### PROMPT
Count the lines below that contain the word "icon", treating uppercase and lowercase as different, and give only that number.

### Target pointing data
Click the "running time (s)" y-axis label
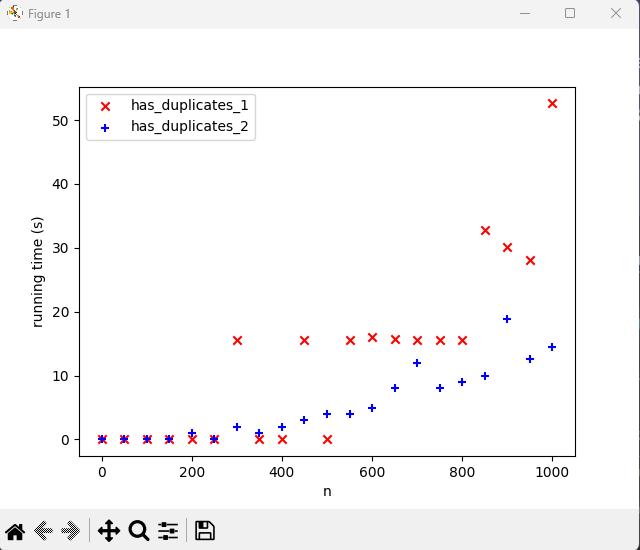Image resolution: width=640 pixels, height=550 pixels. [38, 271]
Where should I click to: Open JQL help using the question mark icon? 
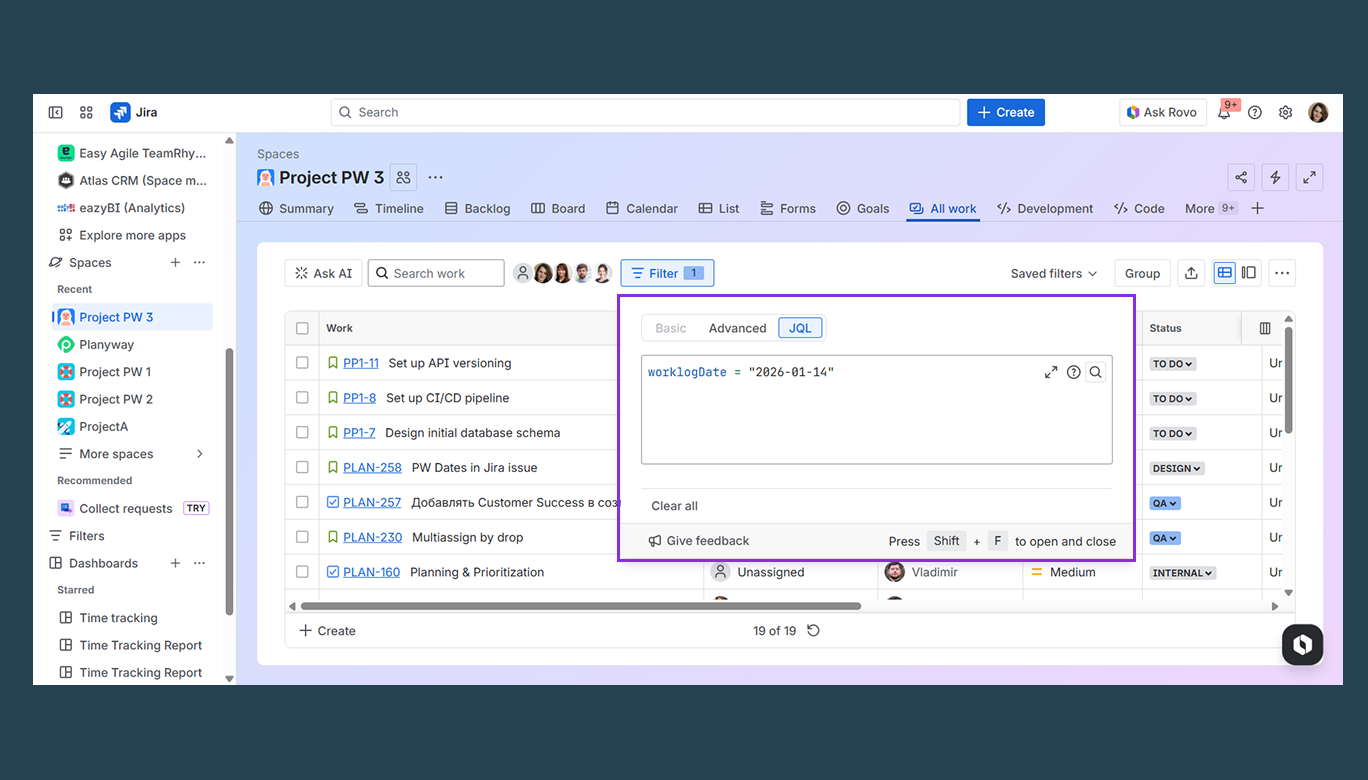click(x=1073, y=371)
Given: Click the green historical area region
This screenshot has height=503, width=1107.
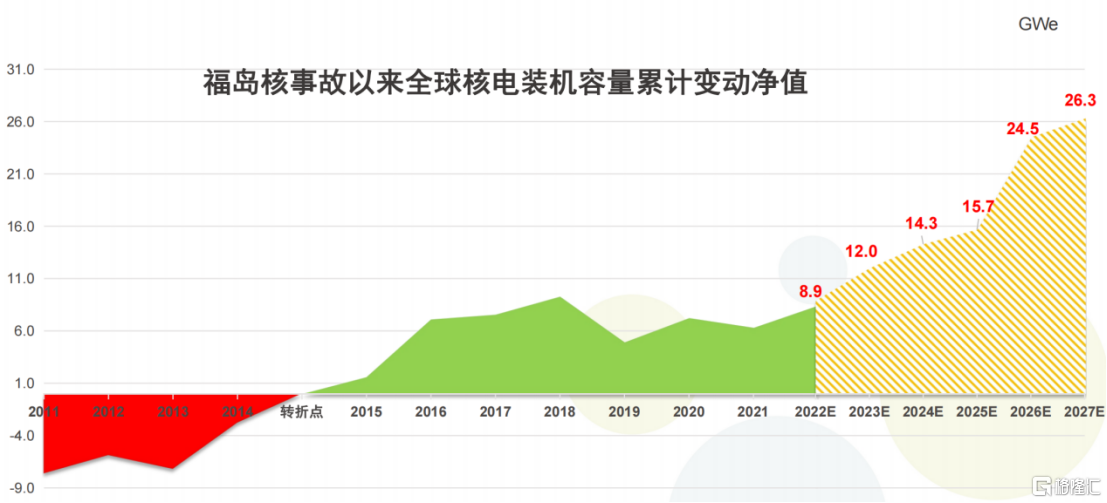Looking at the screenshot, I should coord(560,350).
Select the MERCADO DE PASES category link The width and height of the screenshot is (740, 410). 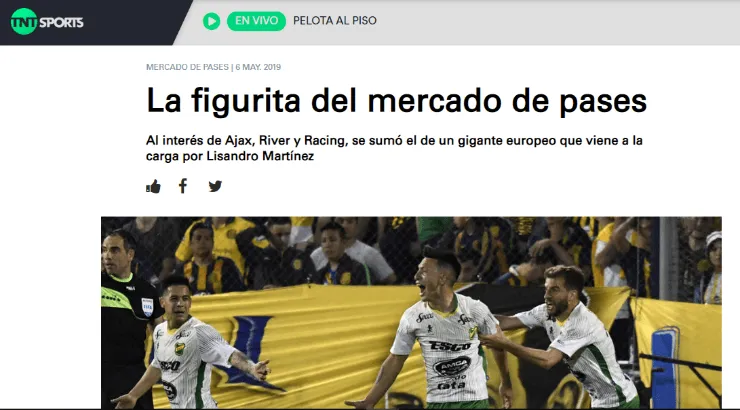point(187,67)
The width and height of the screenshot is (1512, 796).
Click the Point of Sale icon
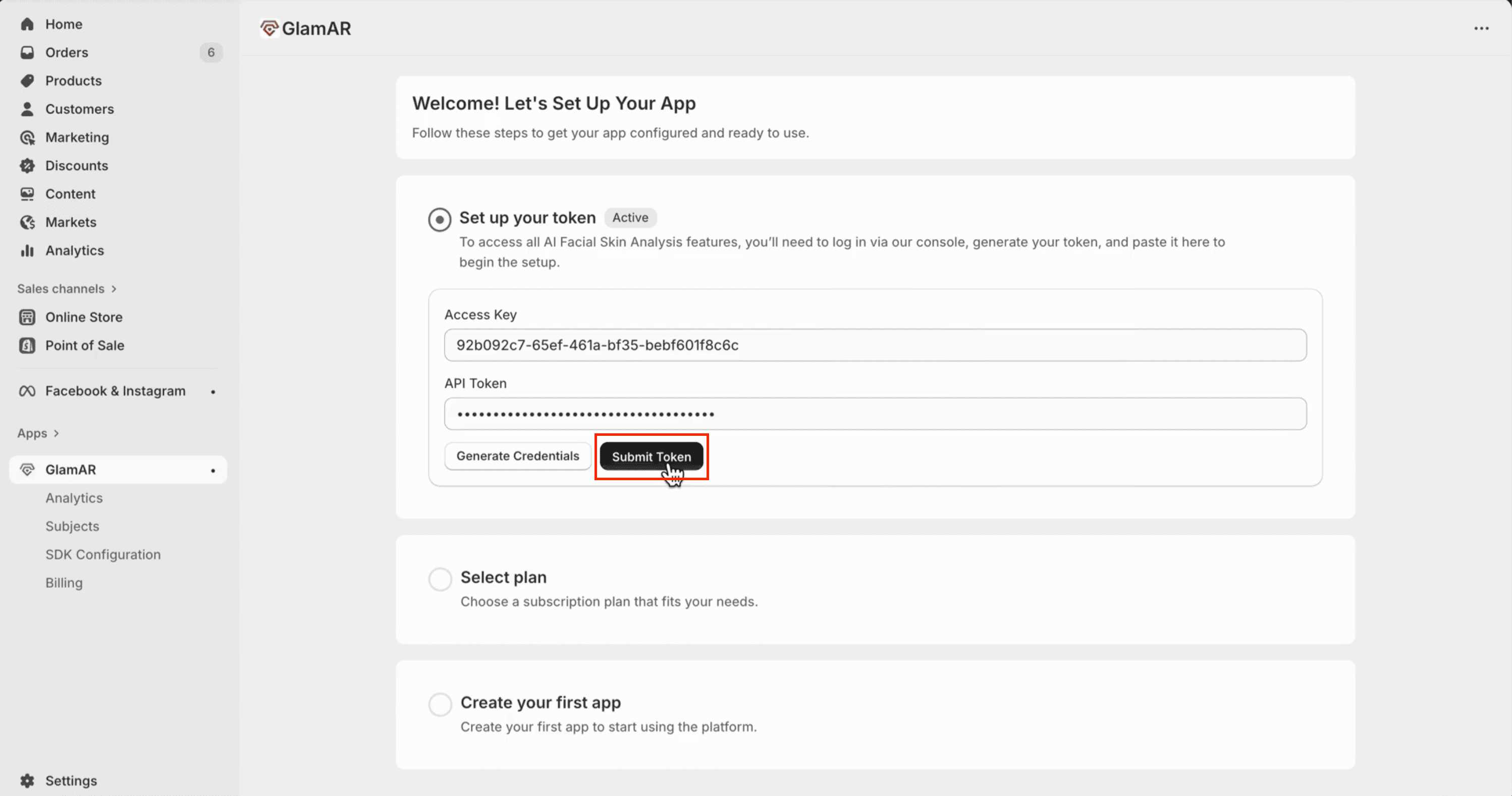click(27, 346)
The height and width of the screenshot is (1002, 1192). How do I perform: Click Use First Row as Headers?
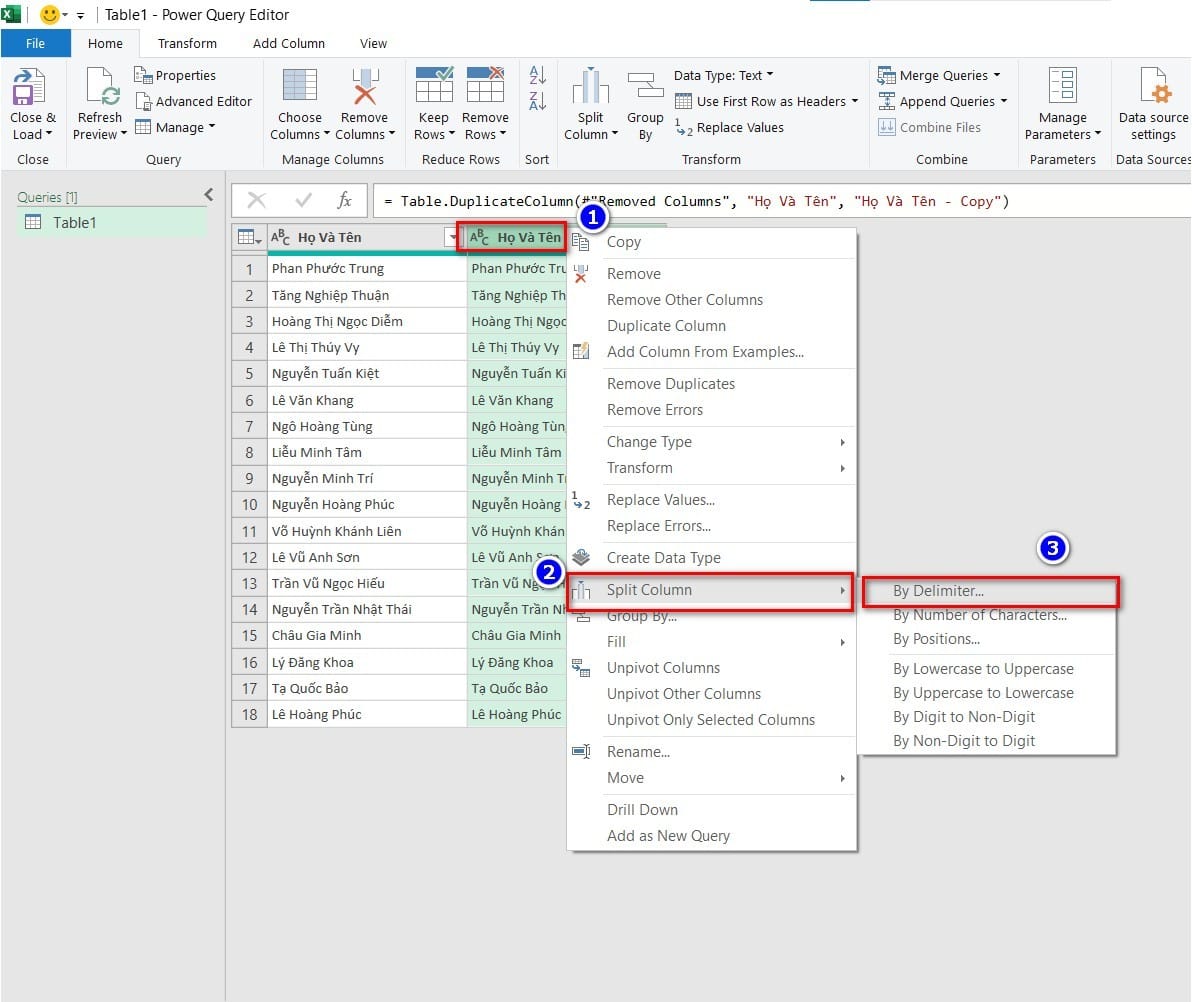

### TASK RESPONSE
2